[Aim of the task] Retype only the lines from the top of the records to the line with "Image resolution: width=557", including that line but none of the pictures.

Input records Block Start

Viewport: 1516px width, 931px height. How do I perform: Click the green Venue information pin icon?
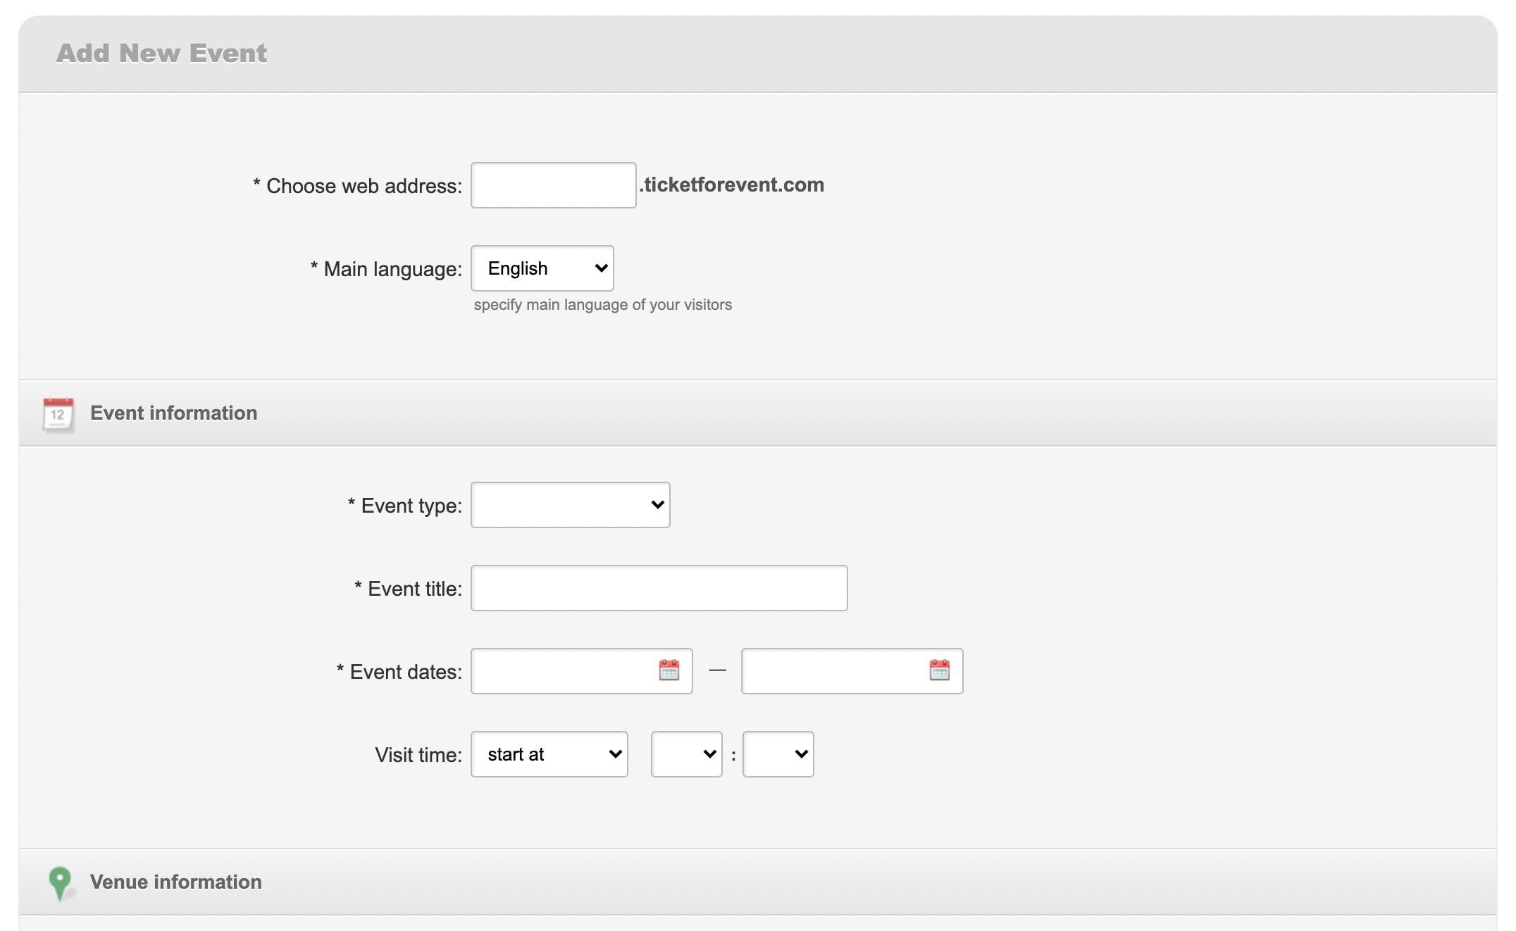click(60, 882)
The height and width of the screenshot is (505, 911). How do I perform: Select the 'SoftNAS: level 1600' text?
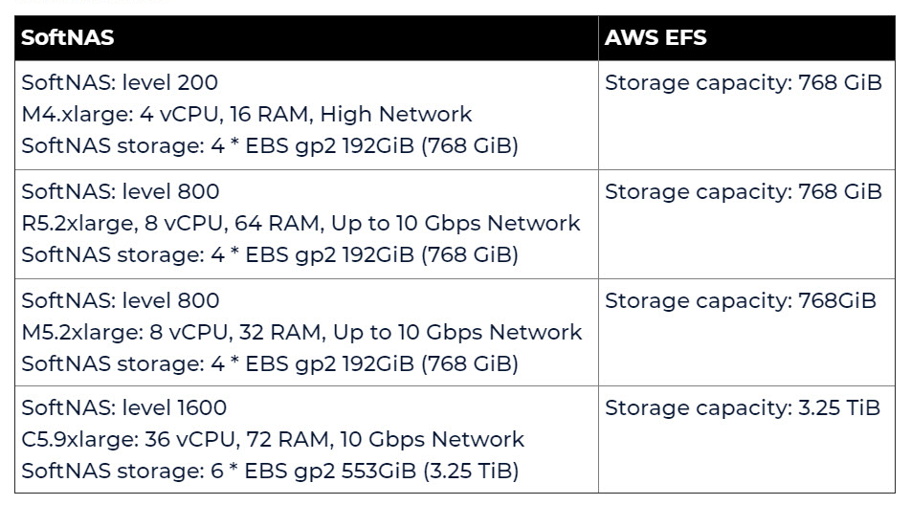click(124, 407)
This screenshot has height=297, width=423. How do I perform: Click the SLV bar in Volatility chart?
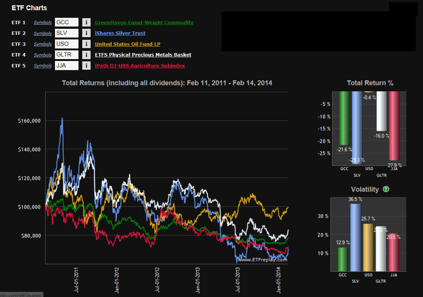[x=356, y=238]
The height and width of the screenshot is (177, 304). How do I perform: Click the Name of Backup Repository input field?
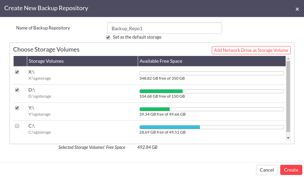164,28
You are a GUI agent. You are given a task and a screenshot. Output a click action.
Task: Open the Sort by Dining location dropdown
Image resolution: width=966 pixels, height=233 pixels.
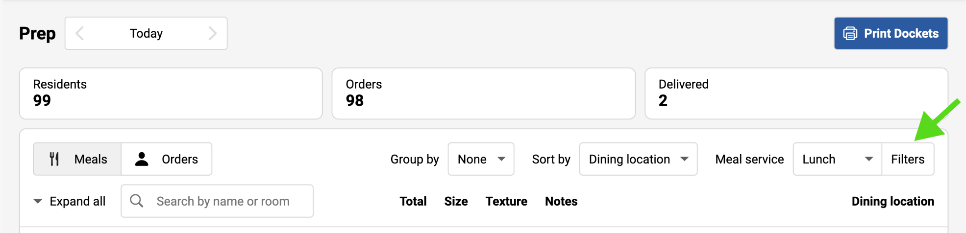638,159
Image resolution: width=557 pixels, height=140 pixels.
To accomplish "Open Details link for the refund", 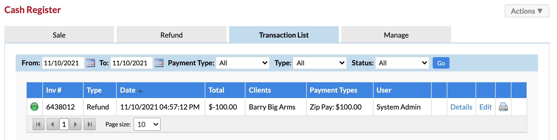I will coord(461,107).

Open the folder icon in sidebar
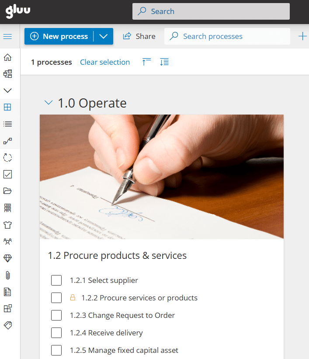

Input records Block End

[Exercise response]
Viewport: 1516px width, 931px height. How do I perform: Click the green Venue information pin icon?
click(60, 882)
The height and width of the screenshot is (505, 911). How do I perform: Select the 'SoftNAS: level 1600' text?
click(124, 407)
This screenshot has height=297, width=423. How do I perform: Click the SLV bar in Volatility chart?
[x=356, y=238]
The height and width of the screenshot is (177, 304). How do I perform: Click the Name of Backup Repository input field?
164,28
You are a GUI agent. You are given a task and a screenshot. Output a click action.
Task: Open the Sort by Dining location dropdown
Image resolution: width=966 pixels, height=233 pixels.
638,159
Image resolution: width=557 pixels, height=140 pixels.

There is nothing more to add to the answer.